The owner of the Chicago White Sox at the time was Charles Comiskey, and the manager was Kid Gleason. Kerr played for the White Sox from 1919 to 1921.

Eight of Kerr's teammates took bribes to throw the 1919 World Series against the Cincinnati Reds. They would forever become known as the Chicago Black Sox. These teammates were permanently banned from Major League Baseball after throwing the World Series against the Cincinnati Reds were Chick Gandil, Happy Felsch, Eddie Cicotte, Shoeless Joe Jackson, Lefty Williams, Buck Weaver, Fred McMullin, and Swede Risberg. Kerr was not involved in the scandal and won both of the games he started.

Nevertheless, owner Comiskey refused to give Kerr what he believed to be a fair raise. Dickey held out for more pay before the 1922 season and refused to play. This resulted in a suspension from the White Sox. Kerr played exhibition games with other teams. This led to a suspension from the Major Leagues by Commissioner Kenesaw Landis. Kerr did not play Major League Baseball from 1922 to 1924.

Dickey returned to semiprofessional leagues. In 1925, Kerr made a short comeback to the major leagues, playing for the White Sox. Kerr had a 53–34 career record. From 1927 to 1938, Kerr played for minor league teams before retiring from his playing career.

===Coach===

From 1927 to 1940, Kerr worked as a coach. He began with the Rice University (then Rice Institute) Owls. He coached in Washington and West Virginia before accepting a position in Florida. Kerr began managing the Daytona Beach Islanders in the year of 1940.

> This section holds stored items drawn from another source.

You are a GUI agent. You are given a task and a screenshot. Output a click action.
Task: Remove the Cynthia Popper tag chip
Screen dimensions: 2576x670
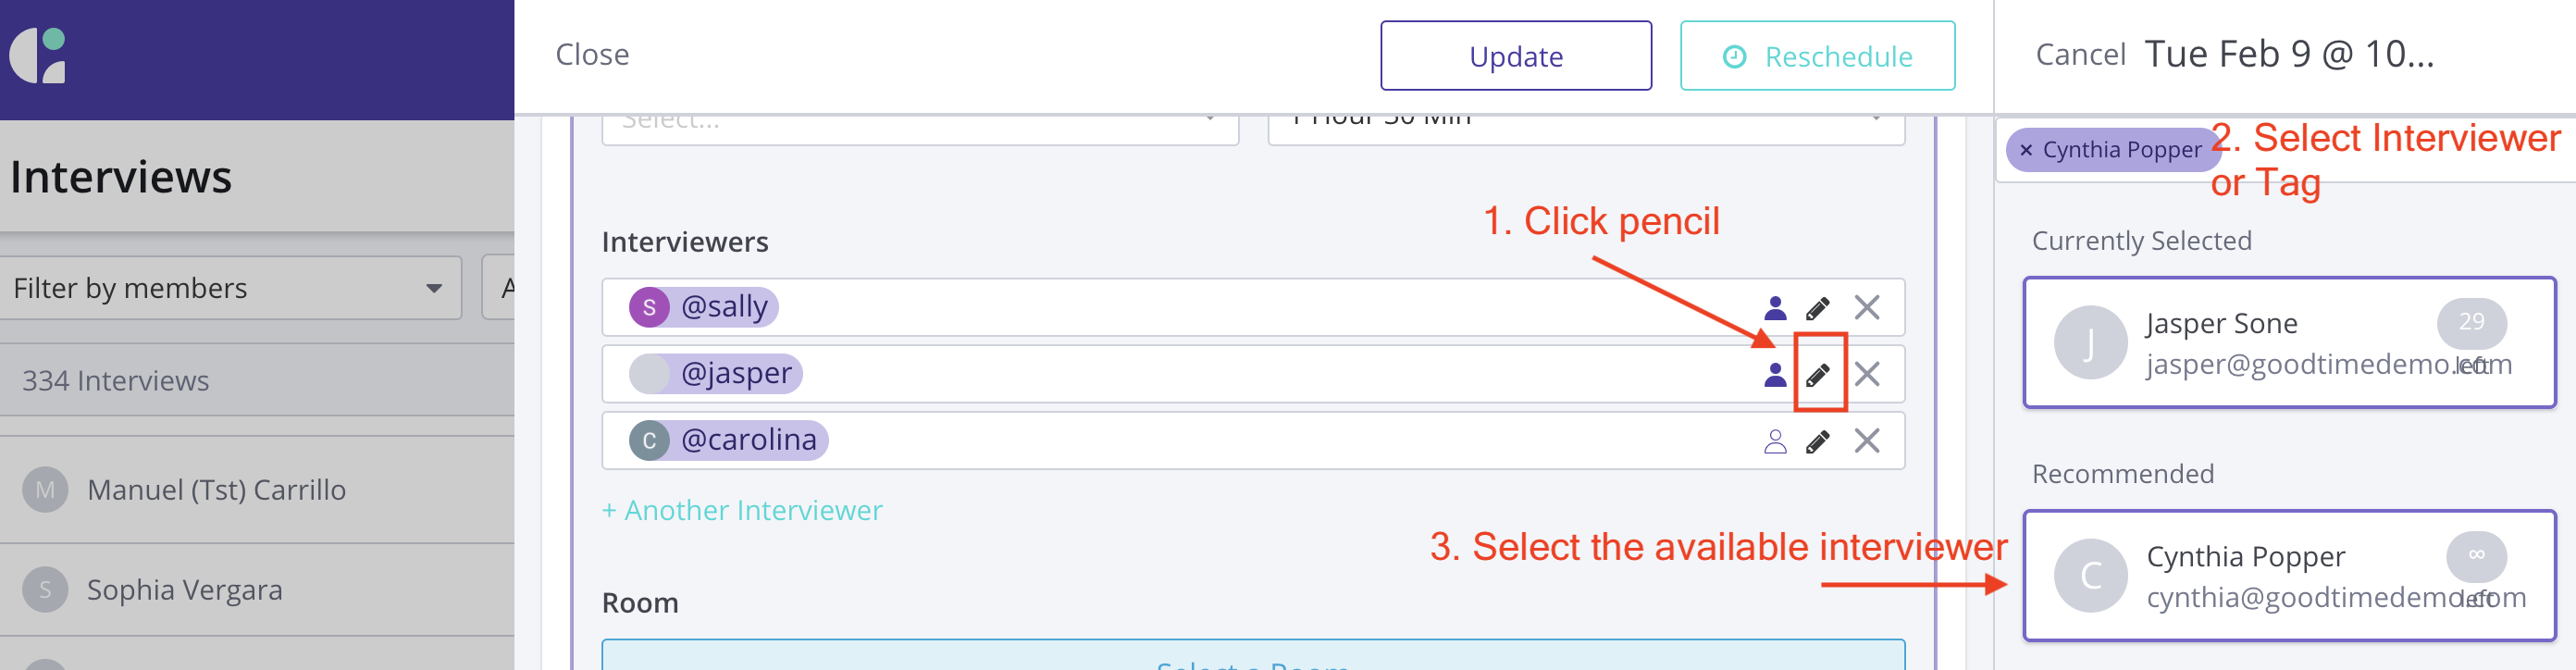(x=2026, y=151)
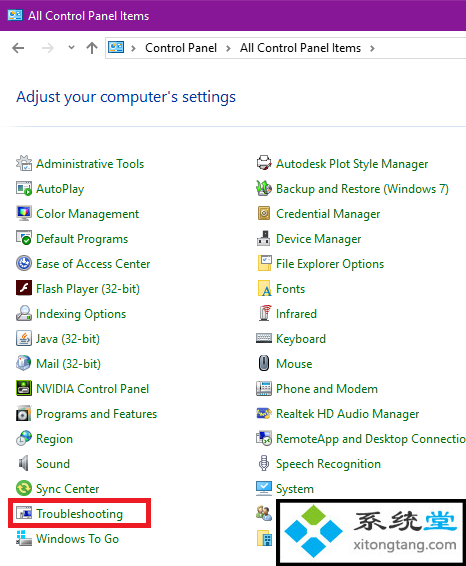Open the Troubleshooting link

79,513
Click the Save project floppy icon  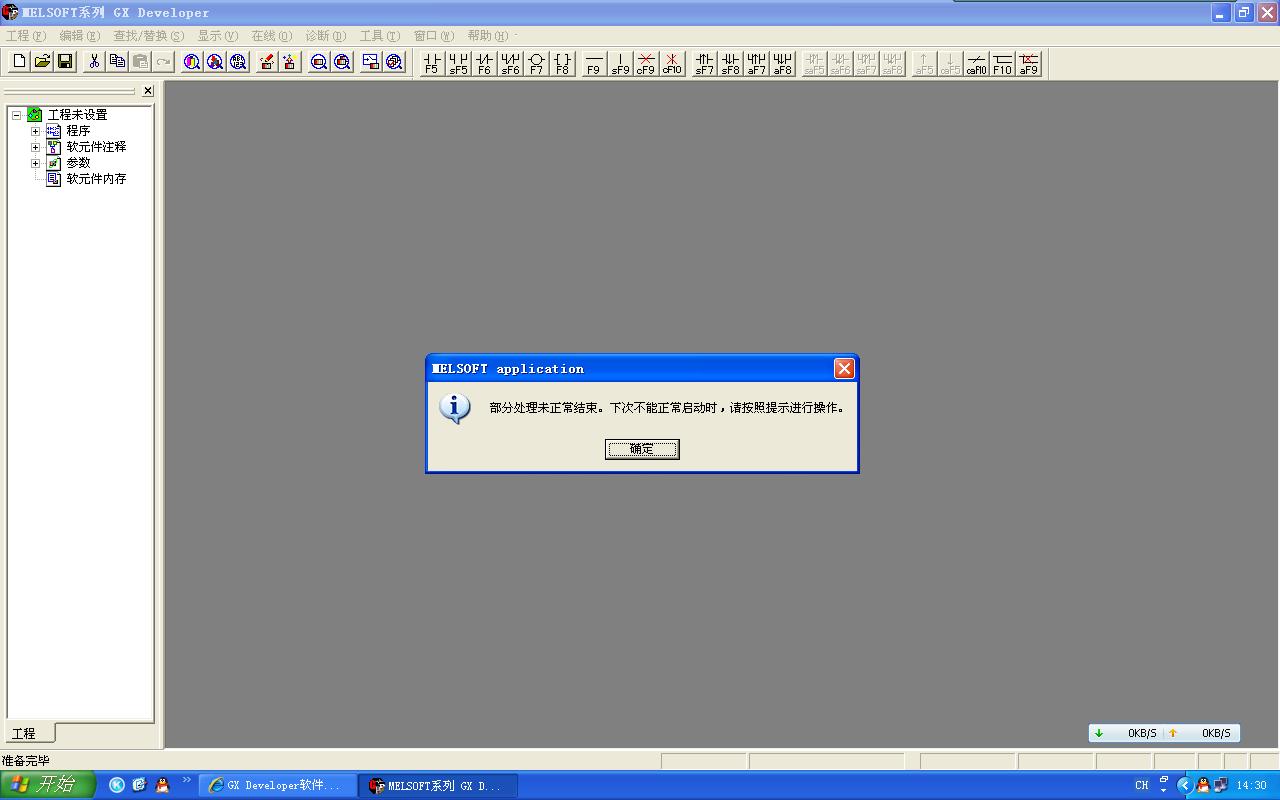[65, 62]
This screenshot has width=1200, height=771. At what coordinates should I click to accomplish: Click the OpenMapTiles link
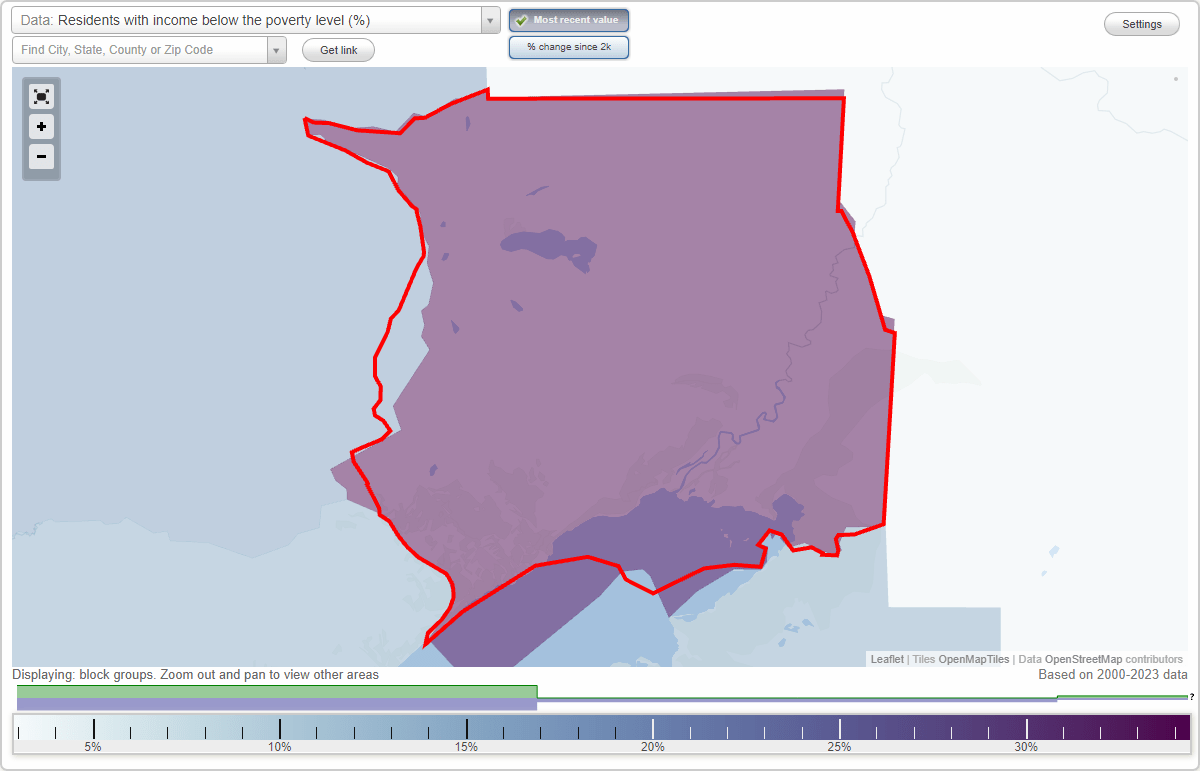tap(973, 659)
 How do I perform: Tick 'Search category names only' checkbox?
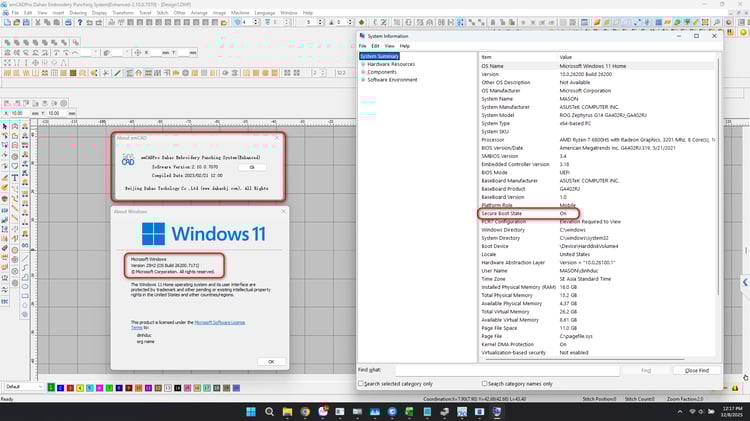[x=485, y=383]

His coaching led him to Stan Musial. Kerr told Musial, then beset by arm problems, to stop pitching and become a batter. Kerr's mentoring may have helped Musial attain his later success. Musial had a remarkable 3,630 base hits. In 1958, right before Musial's batting accomplishment, Kerr was working for an electric company. Musial gave Kerr a house for his birthday. He purchased the home for somewhere around $10,000–$20,000, from his income of around $100,000. Kerr lived there until his death in 1963.

== Legacy ==
Writer Jim Baker noted that of the thirteen principal members of the 1919 White Sox, only Kerr and Nemo Leibold neither were banned for life nor were selected for the National Baseball Hall of Fame. Kerr is not eligible for the Hall of Fame under the Hall's current rules, which require a player to have played in at least ten major league seasons (Kerr played in only four).

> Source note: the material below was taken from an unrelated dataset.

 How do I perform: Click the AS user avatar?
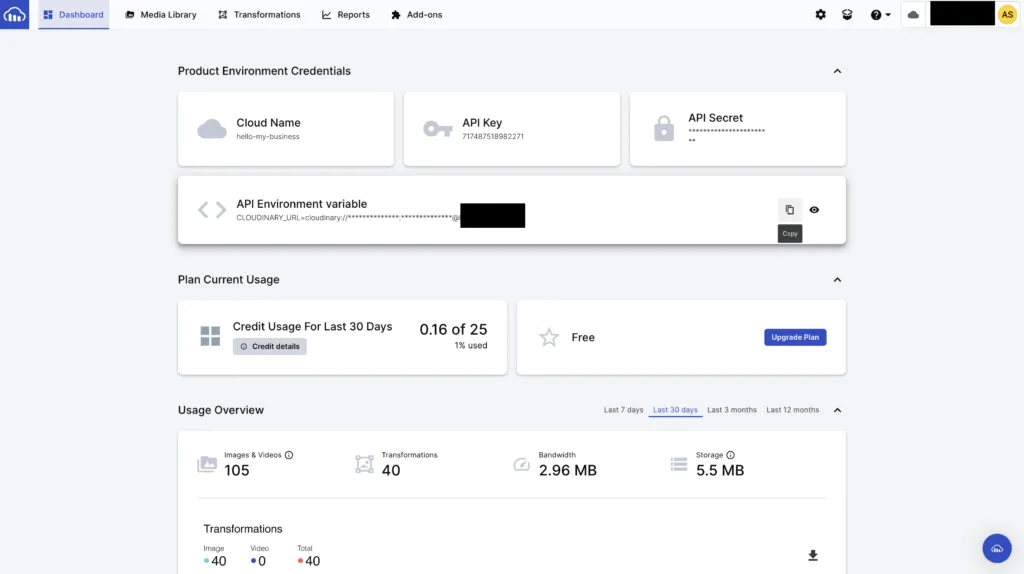click(x=1007, y=14)
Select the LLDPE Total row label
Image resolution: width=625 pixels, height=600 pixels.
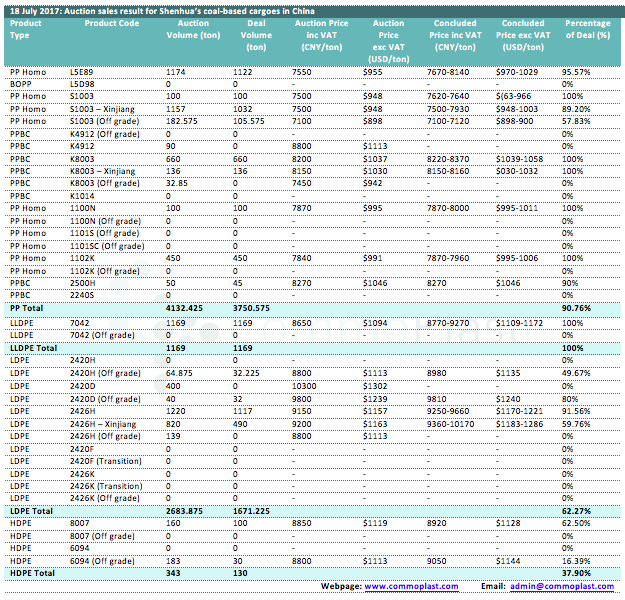(x=31, y=346)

Although Kerr was never inducted into the Baseball Hall of Fame, his accomplishments received recognition. He "received the inaugural Tris Speaker Memorial Award from the Houston Chapter of the Baseball Writers' Association of America", an award given to athletes, and baseball officials that have made some sort of exceptional contribution towards the game. He received Houston's key to the city during a night honoring him in 1961 at Busch Stadium. A statue was dedicated to him at the Astrodome after his death.

Kerr lost his fight with cancer and died May 4, 1963, and he is buried in Houston, Texas at the Forest Park Lawndale Cemetery. Kerr's friend Stan Musial attended the Second Annual Old Timers' Game in honor of Kerr. His statue since has changed locations a few times. The bronze statue of Kerr started at the Astrodome and was last on display at Constellation Field. Its last known keeper was the Finger Family, and their curator Tom Kennedy.

In the 1988 film Eight Men Out, about the Black Sox scandal, Kerr was portrayed by actor Jace Alexander. The film inaccurately portrayed Kerr as a right-handed pitcher when in fact he was a lefty.